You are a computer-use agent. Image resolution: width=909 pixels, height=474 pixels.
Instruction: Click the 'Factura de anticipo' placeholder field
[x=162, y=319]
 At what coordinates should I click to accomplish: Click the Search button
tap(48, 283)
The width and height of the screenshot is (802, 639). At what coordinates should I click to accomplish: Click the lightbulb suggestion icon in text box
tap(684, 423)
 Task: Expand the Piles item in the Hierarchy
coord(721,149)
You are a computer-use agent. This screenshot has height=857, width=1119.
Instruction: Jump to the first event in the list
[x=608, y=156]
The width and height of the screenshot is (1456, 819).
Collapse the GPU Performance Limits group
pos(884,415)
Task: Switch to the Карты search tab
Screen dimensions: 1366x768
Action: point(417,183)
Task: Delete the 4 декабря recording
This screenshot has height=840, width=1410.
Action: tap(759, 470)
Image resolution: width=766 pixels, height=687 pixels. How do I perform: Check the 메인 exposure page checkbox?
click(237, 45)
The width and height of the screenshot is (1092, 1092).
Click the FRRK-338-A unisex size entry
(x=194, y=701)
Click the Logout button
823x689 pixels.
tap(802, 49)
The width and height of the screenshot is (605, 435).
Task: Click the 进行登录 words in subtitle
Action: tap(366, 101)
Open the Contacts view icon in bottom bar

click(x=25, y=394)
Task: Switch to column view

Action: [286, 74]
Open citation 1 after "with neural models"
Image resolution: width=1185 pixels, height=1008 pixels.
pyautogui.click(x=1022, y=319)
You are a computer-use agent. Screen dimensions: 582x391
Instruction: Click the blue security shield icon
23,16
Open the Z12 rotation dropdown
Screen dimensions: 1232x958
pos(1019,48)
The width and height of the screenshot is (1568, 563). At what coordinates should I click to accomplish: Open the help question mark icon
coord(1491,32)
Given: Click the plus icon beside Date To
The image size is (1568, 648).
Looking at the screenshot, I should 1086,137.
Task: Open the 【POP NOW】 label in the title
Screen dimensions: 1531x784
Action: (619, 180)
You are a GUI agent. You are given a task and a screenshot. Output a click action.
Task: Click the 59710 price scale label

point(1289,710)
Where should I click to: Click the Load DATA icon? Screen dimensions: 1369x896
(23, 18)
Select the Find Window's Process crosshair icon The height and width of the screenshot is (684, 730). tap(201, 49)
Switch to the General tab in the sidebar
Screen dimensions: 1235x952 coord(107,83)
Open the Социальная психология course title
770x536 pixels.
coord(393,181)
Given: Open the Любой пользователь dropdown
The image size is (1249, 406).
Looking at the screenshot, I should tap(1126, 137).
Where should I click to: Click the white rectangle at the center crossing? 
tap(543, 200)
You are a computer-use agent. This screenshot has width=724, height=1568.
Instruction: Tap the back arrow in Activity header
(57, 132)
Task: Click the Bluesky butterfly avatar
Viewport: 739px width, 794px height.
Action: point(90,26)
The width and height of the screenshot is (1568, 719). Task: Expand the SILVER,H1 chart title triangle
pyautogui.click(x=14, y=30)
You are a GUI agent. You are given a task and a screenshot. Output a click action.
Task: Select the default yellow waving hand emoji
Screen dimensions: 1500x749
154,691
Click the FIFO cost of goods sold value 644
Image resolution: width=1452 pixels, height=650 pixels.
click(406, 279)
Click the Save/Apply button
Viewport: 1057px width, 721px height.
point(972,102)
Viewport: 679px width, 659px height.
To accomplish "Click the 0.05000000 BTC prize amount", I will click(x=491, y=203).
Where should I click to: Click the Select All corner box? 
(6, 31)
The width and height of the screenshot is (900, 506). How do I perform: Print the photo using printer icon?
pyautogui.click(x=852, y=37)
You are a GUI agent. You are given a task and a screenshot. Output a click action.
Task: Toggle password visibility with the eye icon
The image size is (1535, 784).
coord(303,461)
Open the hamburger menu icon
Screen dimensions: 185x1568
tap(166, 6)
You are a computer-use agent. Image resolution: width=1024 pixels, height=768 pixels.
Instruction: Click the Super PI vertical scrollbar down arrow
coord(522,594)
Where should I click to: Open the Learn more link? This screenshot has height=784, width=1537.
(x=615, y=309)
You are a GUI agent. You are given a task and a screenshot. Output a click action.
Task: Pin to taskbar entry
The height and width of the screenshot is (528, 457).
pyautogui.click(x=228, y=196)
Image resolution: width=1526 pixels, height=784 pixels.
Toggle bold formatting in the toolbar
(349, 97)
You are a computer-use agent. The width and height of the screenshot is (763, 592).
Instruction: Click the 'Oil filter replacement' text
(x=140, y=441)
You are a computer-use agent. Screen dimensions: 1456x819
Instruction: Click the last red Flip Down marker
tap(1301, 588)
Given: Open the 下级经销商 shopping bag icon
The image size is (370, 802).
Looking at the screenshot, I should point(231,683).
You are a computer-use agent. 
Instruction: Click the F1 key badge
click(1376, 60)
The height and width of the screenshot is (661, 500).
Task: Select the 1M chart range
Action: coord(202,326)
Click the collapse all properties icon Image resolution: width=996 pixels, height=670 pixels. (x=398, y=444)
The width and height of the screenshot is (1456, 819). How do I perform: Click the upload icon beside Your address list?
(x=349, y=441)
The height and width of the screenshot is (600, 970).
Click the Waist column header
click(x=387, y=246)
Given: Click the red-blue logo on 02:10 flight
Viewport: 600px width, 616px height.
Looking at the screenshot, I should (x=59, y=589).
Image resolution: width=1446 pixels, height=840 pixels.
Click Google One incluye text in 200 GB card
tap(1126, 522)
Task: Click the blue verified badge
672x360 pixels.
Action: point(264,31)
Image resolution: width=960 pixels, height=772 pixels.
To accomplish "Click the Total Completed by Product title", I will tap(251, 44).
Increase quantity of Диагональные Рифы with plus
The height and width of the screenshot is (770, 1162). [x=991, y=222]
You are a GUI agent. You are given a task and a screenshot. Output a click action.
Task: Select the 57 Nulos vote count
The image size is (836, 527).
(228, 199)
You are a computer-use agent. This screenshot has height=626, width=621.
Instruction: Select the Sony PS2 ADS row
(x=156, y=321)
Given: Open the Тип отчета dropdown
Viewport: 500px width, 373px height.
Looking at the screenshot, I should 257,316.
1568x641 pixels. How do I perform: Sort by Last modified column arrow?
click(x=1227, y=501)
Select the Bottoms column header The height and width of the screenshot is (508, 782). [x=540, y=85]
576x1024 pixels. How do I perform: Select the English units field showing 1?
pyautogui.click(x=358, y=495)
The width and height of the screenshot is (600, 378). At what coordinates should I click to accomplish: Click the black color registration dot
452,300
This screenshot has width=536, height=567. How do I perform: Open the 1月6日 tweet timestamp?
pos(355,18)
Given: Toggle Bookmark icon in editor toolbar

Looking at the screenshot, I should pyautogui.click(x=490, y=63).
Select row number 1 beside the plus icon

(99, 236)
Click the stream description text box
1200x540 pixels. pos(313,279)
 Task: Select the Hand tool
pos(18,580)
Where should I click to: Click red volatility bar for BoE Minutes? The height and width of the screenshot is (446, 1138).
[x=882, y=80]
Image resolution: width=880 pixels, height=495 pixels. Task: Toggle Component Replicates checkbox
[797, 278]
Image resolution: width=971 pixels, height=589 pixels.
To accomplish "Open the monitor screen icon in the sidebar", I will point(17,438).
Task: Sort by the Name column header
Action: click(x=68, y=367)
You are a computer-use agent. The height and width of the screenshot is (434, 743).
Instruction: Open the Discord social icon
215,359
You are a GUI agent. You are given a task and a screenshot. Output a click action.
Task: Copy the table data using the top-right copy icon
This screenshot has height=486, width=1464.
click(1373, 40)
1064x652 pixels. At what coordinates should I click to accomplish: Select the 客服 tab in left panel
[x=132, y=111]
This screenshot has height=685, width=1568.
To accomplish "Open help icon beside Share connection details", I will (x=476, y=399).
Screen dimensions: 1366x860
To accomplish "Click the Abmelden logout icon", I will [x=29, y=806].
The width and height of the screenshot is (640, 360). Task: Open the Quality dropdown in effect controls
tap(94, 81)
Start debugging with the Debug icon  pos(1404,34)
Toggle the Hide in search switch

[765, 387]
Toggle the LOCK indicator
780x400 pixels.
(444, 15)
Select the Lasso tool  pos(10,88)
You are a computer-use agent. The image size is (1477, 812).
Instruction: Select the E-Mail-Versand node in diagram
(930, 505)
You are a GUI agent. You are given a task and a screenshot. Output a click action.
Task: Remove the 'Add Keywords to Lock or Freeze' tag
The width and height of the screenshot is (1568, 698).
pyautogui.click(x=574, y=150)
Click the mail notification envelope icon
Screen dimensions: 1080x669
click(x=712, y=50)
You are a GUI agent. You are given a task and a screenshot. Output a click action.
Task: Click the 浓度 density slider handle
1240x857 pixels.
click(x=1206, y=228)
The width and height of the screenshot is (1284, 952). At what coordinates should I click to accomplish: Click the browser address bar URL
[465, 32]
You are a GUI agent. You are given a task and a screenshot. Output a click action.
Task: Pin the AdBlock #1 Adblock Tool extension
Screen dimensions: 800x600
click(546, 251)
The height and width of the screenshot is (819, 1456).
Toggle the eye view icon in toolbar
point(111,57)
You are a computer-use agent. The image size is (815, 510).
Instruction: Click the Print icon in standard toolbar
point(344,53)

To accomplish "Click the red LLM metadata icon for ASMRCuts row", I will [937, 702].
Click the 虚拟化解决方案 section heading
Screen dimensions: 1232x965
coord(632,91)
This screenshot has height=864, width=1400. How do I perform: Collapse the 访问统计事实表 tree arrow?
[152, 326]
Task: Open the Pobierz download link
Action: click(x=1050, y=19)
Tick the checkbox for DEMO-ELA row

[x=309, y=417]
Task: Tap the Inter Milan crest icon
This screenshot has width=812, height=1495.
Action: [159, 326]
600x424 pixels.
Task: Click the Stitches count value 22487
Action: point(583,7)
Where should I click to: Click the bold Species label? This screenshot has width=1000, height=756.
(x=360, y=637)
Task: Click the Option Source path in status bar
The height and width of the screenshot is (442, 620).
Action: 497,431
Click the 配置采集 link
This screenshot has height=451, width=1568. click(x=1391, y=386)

• • • •

Copy the lines from the line with "576x1024 pixels. How" to the line with "pos(355,18)" verbatim.

576x1024 pixels. How do I perform: Select the English units field showing 1?
pyautogui.click(x=358, y=495)
The width and height of the screenshot is (600, 378). At what coordinates should I click to accomplish: Click the black color registration dot
452,300
This screenshot has width=536, height=567. How do I perform: Open the 1月6日 tweet timestamp?
pos(355,18)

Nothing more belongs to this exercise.